# snapper assasins!



## piranhaha (Mar 22, 2004)

yesterday while fishing at a set of 4 ponds about a 1/4 mile from my house i found a huge adult snapper with his head bashed in,a very sad sight to see if i had caught these people in the act and they werent that young i would have beat the ever living sh*t out of them.i havent been going down there much lately but ill be going down more often to see if i can run into these people.i also have a feeling some have been pouching...wish i had pics if i catch the perps ill get pics of them for ya.


----------



## The Wave (Oct 22, 2003)

very sad


----------



## PunkRockSkater39 (May 31, 2004)

Give them all an extra beating for me too!


----------



## WolfFish (Jun 30, 2004)

I hate those f*cking sadacts who are cruel to animals. Once i saw this little kid who had caught a fish and had laid it on the sand and then dropped apiece of wood on it (big piece). His parents just watched him and that really pissed me off. His dad put it back in the water and i think it was alive. I was ready to shout at them becuase the kid will probably get worse and many serial killers started by torturing animals.


----------



## Guest (Aug 26, 2004)

I don't undertstand the hatred some people harbor for snapping turtles. In some areas there is a inexplicable, culturally-inherited hatred for them.
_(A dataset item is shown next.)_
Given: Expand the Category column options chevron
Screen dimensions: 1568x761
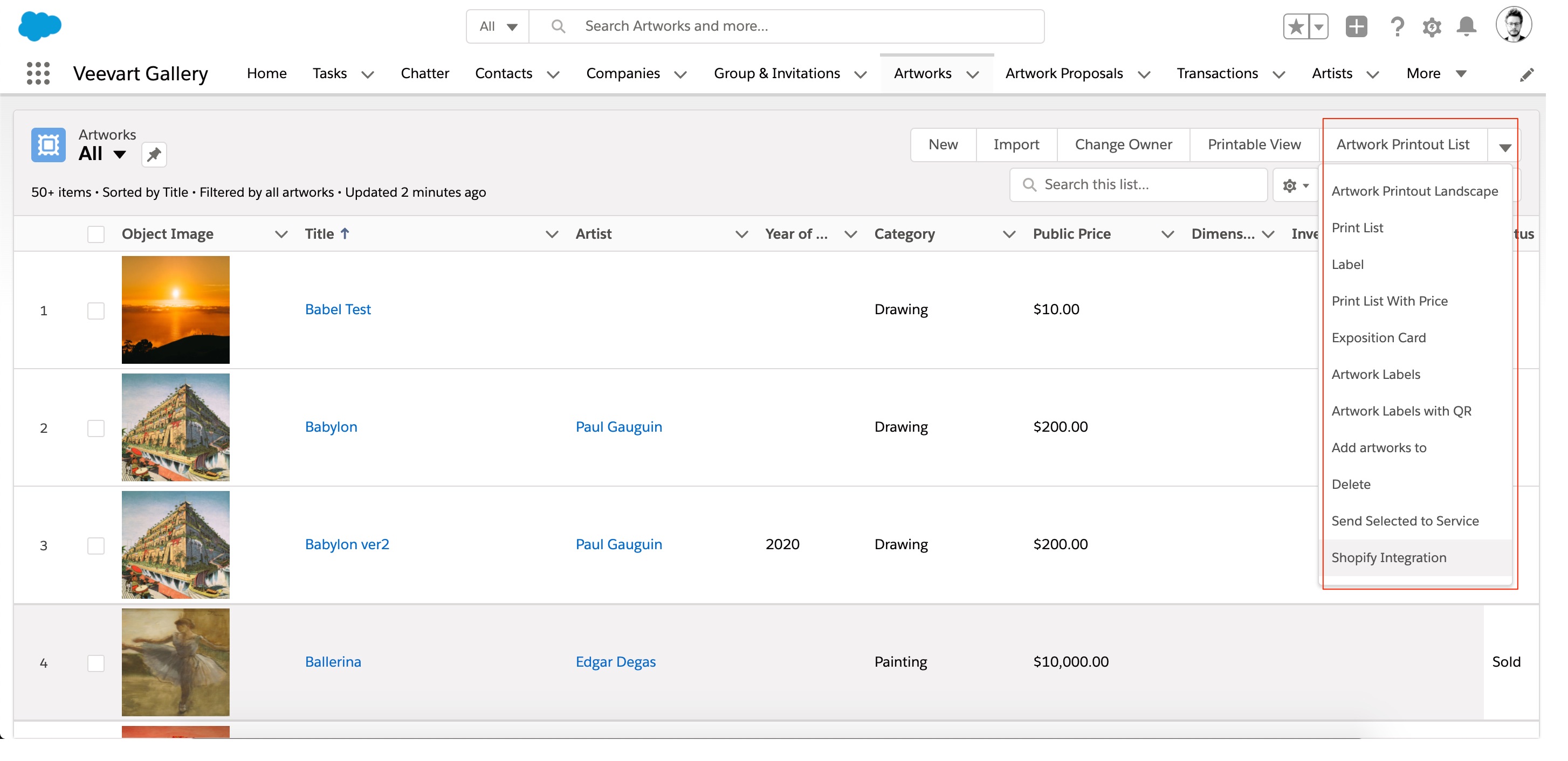Looking at the screenshot, I should pos(1009,234).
I remember as a child when my uncle first bought a parcel of land in Conneticut, the first thing he and his friends and relatives did was clear the pond of snapping turtles. He feared the turtles would eat his geese. When they did manage to catch a turtle, people literally came running, guns in hand, to shoot the dastardly villain.

It wasn't until I was an adult that I began to question this thinking. Was a snapping turtle really the waterfowl slaughtering monster it was made out to be?

It occured to me that turtles are fascinating reptiles. They are little changed from the days they swam with dinosaurs. There is beauty in their ancient features and brilliant adaptions to life underwater.

No, I decided. Not only are turtles not a threat to geese, but turtles are a far better animal to have in a pond than any amount of stupid, noisey, crapping-machine geese.


----------



## piranhaha (Mar 22, 2004)

yeah they are one of the most beautiful animals and people destroy them just for their reps. it is horrible and im going to do my best to help out. this has really got my blood boiling..


----------



## insomnia (Apr 7, 2004)

Some people still eat turtles though


----------



## piranhaha (Mar 22, 2004)

yeah an some people eat dick..no but in all seriousness i would rather see someone eat the thing than leave it laying on the ground with his head bashed in,and i think turtles that are going to be eatin should be farm raised because there are farms that sell turtles mainly for food so there is really no excuse.


----------



## TormenT (Apr 1, 2004)

give em some street justice


----------



## Atlanta Braves Baby! (Mar 12, 2003)

Wow that is fucked up!







why would someone want to do that?


----------



## piranhaha (Mar 22, 2004)

beats me..


----------